Once wind turbines are in place, they run for years with minimal labor required for maintenance. You don’t have to hire a million people to stand on the next hill and blow at them.
Most solar jobs in the US have nothing to do with the actual manufacturing. We import the majority of our panels and the factories we do have are highly automated.
Most solar jobs are related to installation & maintenance (about 120K of those 200K). It’ll take decades before we come close to maxing out installations and we’ll still have about a 4% replacement rate every year just for old age.

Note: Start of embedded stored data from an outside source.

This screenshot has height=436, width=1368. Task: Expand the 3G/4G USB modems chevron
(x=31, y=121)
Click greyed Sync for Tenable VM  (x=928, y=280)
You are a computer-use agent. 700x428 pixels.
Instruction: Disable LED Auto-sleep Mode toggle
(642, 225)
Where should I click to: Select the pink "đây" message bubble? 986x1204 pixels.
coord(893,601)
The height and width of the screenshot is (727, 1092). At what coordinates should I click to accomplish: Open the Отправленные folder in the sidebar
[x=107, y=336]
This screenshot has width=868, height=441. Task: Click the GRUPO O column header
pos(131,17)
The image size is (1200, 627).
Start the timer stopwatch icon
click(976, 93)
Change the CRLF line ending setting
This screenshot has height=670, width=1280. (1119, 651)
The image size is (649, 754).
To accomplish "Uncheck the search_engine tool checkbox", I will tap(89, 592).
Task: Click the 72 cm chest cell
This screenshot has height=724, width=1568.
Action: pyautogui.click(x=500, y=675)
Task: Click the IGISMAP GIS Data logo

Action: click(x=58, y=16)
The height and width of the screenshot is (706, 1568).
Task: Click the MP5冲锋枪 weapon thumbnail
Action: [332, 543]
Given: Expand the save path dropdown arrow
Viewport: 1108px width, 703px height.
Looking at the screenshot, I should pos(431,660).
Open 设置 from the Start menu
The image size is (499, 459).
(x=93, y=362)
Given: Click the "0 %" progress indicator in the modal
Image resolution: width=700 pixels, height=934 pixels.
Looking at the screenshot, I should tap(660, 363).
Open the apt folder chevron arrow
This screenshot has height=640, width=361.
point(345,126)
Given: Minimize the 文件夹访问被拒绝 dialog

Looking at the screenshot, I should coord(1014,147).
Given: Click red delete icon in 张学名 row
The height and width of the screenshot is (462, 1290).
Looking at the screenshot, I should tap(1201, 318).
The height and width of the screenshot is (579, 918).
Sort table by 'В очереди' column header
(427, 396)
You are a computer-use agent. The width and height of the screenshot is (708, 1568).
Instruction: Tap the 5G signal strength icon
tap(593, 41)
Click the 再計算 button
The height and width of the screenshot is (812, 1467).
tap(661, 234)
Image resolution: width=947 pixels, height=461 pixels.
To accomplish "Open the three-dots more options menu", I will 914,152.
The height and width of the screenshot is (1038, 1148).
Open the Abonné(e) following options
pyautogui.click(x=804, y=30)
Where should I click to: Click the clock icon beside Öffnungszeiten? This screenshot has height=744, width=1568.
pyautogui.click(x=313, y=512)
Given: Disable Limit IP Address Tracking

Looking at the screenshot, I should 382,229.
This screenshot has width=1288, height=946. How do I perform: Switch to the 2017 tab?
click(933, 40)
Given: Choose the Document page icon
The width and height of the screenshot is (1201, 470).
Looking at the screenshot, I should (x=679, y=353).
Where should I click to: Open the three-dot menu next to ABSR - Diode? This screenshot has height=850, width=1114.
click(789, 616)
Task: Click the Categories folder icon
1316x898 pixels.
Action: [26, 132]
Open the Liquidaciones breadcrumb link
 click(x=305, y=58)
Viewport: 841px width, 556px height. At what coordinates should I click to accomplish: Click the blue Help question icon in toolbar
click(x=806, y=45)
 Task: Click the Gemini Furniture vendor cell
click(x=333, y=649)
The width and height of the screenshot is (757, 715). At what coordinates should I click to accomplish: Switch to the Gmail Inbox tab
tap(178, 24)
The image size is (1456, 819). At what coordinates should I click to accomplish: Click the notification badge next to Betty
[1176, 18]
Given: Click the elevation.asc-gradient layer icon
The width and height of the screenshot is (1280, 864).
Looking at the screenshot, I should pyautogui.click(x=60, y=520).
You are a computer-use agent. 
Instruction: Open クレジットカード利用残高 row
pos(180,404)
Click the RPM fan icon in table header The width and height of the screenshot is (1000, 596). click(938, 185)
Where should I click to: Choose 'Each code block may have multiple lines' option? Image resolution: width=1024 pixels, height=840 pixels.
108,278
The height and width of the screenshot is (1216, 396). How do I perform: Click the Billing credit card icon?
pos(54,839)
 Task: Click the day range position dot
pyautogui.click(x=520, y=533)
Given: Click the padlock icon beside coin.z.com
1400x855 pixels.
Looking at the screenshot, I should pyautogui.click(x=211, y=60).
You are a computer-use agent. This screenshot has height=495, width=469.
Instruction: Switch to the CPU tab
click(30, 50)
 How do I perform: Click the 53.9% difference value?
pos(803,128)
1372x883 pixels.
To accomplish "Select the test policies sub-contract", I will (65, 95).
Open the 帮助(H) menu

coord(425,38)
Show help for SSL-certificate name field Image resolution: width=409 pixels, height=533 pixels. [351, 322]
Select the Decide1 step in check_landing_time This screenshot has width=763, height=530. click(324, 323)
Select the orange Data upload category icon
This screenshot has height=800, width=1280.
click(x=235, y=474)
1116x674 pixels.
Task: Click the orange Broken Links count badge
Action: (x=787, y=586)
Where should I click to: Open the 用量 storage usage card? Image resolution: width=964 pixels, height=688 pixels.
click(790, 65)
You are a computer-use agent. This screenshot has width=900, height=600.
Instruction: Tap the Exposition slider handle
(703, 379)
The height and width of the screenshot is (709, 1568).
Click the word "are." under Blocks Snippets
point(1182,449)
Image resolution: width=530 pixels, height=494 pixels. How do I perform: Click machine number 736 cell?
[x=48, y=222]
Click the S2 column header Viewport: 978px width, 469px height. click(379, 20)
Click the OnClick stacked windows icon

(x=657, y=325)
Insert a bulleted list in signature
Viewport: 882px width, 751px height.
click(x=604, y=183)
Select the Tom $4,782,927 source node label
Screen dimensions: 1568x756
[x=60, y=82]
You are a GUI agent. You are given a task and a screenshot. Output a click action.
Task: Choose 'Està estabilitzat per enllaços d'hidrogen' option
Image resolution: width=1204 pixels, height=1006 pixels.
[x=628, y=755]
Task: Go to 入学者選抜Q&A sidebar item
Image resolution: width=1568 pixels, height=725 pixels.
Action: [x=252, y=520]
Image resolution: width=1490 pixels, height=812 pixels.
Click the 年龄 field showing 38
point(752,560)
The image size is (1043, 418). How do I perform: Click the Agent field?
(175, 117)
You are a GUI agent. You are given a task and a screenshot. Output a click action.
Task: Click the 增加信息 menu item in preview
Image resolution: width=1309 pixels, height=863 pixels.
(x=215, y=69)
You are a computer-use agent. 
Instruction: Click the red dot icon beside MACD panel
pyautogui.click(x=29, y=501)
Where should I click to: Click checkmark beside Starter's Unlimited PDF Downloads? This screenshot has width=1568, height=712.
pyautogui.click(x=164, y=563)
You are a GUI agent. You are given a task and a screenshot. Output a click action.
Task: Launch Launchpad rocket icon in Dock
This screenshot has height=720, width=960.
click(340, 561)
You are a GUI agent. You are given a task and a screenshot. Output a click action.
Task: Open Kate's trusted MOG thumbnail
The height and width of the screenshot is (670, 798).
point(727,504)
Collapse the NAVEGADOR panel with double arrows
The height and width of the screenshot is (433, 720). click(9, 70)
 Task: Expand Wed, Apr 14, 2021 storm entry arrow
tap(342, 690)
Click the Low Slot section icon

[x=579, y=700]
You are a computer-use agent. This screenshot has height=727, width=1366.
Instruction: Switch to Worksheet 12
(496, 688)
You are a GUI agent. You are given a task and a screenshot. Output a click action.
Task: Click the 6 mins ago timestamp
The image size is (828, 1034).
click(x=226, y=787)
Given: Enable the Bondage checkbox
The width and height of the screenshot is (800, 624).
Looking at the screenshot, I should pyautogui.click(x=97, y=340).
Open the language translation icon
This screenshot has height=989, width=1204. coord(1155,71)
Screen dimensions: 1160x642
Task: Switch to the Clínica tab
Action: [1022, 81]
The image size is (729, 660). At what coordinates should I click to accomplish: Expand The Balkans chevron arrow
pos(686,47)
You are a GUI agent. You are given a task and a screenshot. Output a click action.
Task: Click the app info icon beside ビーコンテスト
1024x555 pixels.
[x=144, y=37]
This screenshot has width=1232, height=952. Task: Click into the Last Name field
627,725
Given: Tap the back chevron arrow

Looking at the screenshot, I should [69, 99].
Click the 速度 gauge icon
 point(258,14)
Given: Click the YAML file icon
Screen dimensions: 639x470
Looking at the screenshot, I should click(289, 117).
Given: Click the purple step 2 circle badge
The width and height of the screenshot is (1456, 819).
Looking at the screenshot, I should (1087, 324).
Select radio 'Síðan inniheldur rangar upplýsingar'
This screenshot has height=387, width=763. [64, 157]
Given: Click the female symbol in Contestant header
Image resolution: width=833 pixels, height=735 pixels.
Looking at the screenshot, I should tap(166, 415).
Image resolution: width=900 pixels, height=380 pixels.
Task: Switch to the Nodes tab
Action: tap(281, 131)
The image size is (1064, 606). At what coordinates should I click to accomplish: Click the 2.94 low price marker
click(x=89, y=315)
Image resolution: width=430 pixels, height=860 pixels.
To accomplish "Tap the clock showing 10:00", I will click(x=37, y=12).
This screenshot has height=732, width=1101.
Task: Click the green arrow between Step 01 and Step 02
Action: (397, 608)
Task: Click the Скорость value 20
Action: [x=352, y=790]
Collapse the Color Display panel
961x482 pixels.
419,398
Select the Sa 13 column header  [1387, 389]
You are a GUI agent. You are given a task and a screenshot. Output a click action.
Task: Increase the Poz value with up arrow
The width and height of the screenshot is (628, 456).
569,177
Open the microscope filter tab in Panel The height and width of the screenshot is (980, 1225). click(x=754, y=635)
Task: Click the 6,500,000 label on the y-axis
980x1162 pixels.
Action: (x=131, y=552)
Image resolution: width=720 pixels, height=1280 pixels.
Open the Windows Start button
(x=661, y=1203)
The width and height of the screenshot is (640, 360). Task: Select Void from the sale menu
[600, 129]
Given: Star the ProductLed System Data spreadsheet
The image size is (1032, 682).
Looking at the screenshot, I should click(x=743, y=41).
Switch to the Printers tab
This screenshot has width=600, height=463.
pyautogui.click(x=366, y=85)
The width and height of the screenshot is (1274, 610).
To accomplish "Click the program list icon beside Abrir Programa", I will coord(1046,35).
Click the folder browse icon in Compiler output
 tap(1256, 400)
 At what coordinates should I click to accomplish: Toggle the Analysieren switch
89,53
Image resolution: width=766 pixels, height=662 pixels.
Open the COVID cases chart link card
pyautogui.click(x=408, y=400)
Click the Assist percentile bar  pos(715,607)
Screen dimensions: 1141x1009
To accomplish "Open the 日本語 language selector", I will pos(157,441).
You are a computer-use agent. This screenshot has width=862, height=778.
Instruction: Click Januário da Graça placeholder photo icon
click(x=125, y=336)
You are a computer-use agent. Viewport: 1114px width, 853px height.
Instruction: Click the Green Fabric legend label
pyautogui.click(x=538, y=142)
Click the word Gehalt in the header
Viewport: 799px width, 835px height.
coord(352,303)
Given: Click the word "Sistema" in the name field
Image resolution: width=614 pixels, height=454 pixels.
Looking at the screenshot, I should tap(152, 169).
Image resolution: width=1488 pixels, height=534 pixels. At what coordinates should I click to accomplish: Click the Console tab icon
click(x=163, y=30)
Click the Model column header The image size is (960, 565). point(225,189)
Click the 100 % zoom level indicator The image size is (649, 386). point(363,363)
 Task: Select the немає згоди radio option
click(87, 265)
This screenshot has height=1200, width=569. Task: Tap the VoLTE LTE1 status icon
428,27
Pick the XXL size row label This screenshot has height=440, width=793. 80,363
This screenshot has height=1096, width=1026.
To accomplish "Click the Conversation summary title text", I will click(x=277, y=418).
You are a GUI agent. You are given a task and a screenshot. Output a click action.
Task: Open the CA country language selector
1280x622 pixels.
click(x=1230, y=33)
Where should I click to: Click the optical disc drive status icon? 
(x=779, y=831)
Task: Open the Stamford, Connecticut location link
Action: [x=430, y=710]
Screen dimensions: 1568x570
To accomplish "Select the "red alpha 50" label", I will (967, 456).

That hydro has had all sorts of collateral effects, from devastating salmon runs to distorting regional economic balances with cheap electricity from Federally subsidized dams encouraging power hungry industrial development in the region. Imagine if Pennsylvania had an industrial policy of Federally subsidized coal plants selling super cheap electricity to lure industry? States would call foul. There’s no free lunches.
You might not be so flip if the factory you worked in closed and moved to a state/country with cheaper power. Or labor, or lax environmental regs, or whatever. This is the modern race to the bottom.
But on the money saved by having cheaper energy, those coal workers could be paid to walk in circles around the wind farms, checking for gaps in the fence.
Sorry, but we can’t live in the past. The past was awful. Maybe some former coal workers won’t find jobs but they are still better off this way. Not as well off as some, but our economies have to move on.
“Power hungry industrial development”, in this country, if it can be done without pumping tons more carbon into the air, is exactly what I would like more of.
Silicon solar panels don’t use rare earths and they absolutely dominate the solar market. Cadmium Telluride panels do use rare earths but only constitute about 5% of the solar panel market. They are arguably better than silicon panels but the limited availability of Telluride puts a crimp in their ability to compete. That said, with enough demand Telluride prices will rise to the point mines in other countries can become profitable despite competition from China (in other words China loses its monopoly). Niobium and Tantalum (extracted from Coltan) are not used in photovoltaics, they are primarily useful in electronics.
Coal, gas, and nuclear power are deliverable in most of the continental US without major cost differentials between locations. Build a plant, buy the fuel.
Renewables tend to be somewhat location specific. There’s more sunshine in some states. There’s more wind in some states. There’s no hydro at all in a whole lot of states.
So a move to renewables will produce different energy costs in different locations, and yeah, energy intensive business may relocate as a result. Businesses have been relocating for a couple of centuries now…
If coal is getting less and less economically competitive every year, then we don’t need presidential candidates saying “We are going to put coal mines and miners out of business”.
If presidential candidates don’t say things like that where they can be heard by coal miners and recently laid off coal miners, then maybe people like Trump don’t get elected.
Hydro is different in that it was publicly built, and uses a public resource, to sell cheap power to a locality. I suppose it would be different if it were built by the local govt, but it’s not. The Grand Couley Dam cost the US billions in today’s dollars to sell power at 1/2 what it costs in NJ. Imagine the hysteria today if the Feds built a $7B solar facility in the California desert to sell subsidized power just to Southern CA? And that’s not to mention the speculators who got rich when the dam watered their worthless desert land.
Likewise Trump did mention that he was considering charging us to drive on roads already paved with government monies. Managed by private road lords. I mean companies of course.